Items from a data source:
════════════════════

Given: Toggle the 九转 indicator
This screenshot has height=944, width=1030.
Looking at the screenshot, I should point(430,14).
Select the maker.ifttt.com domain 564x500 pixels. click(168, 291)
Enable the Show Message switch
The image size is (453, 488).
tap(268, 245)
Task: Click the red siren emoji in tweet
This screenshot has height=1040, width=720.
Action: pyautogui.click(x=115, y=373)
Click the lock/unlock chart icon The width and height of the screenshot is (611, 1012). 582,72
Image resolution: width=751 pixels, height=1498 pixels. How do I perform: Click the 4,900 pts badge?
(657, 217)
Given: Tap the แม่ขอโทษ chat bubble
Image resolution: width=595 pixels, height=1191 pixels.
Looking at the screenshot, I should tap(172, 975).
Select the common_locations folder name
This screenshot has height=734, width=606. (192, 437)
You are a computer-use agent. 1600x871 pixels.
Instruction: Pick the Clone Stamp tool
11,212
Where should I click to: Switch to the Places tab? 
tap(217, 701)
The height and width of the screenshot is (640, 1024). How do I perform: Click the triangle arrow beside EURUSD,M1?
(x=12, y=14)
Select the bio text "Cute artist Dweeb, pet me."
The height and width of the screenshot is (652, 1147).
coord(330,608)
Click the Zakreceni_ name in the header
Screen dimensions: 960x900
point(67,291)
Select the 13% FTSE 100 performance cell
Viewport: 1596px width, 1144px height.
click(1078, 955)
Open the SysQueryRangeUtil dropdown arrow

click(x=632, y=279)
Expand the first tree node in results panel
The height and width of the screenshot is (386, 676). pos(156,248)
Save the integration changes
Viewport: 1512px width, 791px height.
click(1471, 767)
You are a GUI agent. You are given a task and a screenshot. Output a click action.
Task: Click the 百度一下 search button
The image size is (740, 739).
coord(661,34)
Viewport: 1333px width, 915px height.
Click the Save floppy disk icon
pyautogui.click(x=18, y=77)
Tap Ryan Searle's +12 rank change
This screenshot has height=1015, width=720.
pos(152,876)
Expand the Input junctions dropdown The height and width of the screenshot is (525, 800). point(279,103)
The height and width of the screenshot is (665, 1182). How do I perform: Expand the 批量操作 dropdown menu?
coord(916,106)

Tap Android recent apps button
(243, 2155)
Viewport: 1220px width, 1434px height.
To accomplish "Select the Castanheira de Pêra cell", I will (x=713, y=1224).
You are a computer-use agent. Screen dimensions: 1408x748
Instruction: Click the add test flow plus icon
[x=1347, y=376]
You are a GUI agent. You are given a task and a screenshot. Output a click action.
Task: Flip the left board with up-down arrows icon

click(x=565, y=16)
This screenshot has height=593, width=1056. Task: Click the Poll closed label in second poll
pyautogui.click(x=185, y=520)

════════════════════

I need every line of the data that has the word "agent"; please list them.

You are a computer-use agent. 1600x871 pixels.
You are a GUI agent. You are given a task and a screenshot. Output a click action.
You are a computer-use agent. Screen dimensions: 1408x748
You are a GUI agent. You are given a task and a screenshot. Output a click action.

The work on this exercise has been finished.